# Big Wheel Antenna Engineering Letter

The two variables you referenced are the Greek letter ‘Theta’, E and H refer to the ‘electric’ field and the ‘magnetic’ field respectively. Theta in mathematics designates the angle of an argument. When you use horizontal polarization the ‘E’ field lies within the horizontal plane parallel to the surface of the Earth. The ‘H’ is perpendicular to it. When we use antennas, we use (generally) vertical or horizontally polarized elements. There are other polarization configurations but to keep it simple right now lets just entertain vertical and horizontal polarities. Theta ‘E’ and ‘H’ are used to measure the beamwidth of the antenna in degrees or the area of a beam front propagated by an antenna of so many elements and length. We calculate the gain of an antenna by using: Gain (in dBi) = 10 Log (41253/theta ‘E’ X theta ‘H’). If we look at a point source inside a sphere of radius 1 radian and that point source is illuminating it the gain is 1. e.g. Area of the surface of a sphere = 4 X PI X R^2 (radians), a radian we know to be 57.3 degrees, therefore the surface of the sphere contains 41,253 (square degrees, actually steradial degrees). So, if we have an antenna that measures say 60 degrees in the ‘E’ plane and 30 degrees in the ‘H’ plane; 30 X 60 = 1800 and 41,253/1800 = ~23 and 10 log 23 = 13.6 dBi (i being over an isotropic source).
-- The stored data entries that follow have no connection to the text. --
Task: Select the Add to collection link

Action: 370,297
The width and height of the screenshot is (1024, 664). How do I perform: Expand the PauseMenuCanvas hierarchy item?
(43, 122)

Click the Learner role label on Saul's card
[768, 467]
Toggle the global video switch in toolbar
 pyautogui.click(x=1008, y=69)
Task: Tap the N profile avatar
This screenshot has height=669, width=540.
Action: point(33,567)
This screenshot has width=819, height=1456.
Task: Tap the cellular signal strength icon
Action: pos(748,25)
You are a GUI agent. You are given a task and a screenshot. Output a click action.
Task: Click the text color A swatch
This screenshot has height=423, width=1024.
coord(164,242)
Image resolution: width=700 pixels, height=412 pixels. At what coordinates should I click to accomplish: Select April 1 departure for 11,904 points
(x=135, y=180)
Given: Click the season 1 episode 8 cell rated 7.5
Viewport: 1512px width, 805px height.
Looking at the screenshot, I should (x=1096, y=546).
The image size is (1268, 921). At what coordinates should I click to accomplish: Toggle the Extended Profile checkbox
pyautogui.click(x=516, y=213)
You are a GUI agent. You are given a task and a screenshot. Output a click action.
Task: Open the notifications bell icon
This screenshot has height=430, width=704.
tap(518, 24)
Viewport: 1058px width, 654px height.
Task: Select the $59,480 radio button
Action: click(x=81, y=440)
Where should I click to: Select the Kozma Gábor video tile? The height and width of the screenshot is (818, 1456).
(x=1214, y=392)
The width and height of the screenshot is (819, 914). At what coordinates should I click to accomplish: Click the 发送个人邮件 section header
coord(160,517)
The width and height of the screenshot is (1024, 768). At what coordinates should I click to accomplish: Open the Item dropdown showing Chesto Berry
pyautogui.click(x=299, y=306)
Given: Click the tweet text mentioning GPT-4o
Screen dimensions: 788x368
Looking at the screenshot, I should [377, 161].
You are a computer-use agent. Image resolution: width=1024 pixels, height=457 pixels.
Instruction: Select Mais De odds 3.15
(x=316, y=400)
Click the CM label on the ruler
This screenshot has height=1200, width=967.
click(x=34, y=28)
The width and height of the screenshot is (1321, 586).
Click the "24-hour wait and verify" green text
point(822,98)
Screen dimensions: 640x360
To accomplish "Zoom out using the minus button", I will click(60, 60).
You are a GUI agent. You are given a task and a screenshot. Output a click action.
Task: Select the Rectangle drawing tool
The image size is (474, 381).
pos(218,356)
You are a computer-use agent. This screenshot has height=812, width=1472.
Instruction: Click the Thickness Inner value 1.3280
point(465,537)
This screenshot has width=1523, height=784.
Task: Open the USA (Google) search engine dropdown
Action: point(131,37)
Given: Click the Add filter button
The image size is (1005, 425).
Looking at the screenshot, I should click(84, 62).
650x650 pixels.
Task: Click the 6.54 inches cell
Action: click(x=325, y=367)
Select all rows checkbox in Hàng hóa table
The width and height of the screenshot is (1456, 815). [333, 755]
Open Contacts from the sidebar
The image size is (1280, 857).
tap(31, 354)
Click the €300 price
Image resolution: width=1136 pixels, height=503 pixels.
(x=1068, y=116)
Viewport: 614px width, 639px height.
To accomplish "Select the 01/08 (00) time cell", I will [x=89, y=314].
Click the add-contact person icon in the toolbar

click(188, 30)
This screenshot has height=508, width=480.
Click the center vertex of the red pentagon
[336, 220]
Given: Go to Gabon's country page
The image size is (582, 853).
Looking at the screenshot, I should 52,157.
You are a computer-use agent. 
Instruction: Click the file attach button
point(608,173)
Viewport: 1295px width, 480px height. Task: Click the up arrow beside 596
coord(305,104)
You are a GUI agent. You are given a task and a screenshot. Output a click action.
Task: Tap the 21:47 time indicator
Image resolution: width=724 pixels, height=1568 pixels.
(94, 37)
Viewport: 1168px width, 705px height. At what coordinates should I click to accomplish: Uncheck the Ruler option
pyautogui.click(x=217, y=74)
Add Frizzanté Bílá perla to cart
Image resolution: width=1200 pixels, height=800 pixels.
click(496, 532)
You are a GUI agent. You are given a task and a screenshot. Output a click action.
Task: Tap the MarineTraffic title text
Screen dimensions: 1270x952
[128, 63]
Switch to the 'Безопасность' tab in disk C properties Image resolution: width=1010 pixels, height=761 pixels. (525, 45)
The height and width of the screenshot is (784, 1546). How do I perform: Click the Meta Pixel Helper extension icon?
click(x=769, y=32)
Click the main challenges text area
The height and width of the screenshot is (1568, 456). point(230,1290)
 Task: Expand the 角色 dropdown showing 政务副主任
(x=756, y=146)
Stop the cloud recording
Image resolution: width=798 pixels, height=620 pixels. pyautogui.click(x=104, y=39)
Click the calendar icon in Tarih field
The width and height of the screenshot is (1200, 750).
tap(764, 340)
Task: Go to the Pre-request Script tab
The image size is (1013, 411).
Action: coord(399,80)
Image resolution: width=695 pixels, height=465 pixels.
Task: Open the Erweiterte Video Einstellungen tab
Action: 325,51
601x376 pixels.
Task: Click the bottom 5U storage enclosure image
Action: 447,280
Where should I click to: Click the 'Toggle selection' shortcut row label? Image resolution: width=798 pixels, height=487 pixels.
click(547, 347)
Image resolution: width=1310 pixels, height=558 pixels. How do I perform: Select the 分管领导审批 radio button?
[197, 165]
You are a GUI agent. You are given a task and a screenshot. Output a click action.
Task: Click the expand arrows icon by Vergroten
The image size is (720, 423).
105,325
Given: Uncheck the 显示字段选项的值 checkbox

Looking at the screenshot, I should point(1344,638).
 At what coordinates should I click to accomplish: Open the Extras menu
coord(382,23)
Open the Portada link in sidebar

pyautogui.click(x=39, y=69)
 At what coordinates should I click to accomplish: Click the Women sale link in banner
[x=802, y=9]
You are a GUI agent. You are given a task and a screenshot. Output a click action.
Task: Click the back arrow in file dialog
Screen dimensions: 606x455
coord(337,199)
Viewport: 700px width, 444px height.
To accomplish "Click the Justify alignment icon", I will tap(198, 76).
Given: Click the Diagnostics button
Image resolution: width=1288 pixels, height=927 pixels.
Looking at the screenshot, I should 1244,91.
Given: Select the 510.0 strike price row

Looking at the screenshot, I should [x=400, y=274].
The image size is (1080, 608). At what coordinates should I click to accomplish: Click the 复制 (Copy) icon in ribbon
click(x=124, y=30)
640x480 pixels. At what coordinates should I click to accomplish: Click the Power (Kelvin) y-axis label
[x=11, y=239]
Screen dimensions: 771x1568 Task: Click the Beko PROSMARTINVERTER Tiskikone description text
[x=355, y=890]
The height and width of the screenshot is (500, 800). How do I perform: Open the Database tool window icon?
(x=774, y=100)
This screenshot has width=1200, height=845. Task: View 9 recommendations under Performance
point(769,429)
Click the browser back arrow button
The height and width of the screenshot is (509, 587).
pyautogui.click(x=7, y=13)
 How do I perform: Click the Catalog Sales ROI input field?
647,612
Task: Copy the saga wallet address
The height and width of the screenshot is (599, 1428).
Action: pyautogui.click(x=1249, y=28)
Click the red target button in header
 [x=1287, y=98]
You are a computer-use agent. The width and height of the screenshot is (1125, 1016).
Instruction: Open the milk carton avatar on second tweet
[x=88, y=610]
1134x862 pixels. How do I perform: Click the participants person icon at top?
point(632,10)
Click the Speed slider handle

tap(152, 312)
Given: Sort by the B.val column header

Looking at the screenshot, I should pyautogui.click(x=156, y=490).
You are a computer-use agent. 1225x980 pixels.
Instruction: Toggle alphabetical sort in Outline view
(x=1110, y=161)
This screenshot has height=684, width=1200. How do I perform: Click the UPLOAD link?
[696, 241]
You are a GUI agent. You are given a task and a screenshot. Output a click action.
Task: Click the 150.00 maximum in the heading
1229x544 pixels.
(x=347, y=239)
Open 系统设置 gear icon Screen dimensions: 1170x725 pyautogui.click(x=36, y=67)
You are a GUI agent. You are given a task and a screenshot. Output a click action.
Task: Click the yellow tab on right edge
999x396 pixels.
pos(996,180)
The wavefront transmitted from a horizontally polarized antenna will therefore have an ‘E’ plane that is horizontal. In order to receive the maximum amount of energy from the wave front of that propagated energy, the receiving antenna must also be horizontally polarized. If the receive antenna is moved out of the horizontal toward vertical or perpendicular to the plane of the transmit antenna the amount of received energy falls off as the cosine of the angle. For example: Let the receive antenna be positioned 45 degrees out of the plane of the transmitting antenna. the cosine of 45 degrees is 0.707. To find the amount of energy lost in decibels we take 20 Log of 0.707 and see that the loss is -3.01 dB, or half the power (actually half the voltage component of the power transmitted). If the angle between the transmit and receive antennas become 90 degrees the loss becomes -27 dB, this only in theory as I have, at best, working at the National Laboratories in Boulder, CO been only able to measure a loss of -22 dB between cross polarized elements. The reason being that there is no perfect horizontal or vertical wavefront. Each have components of the other to some degree.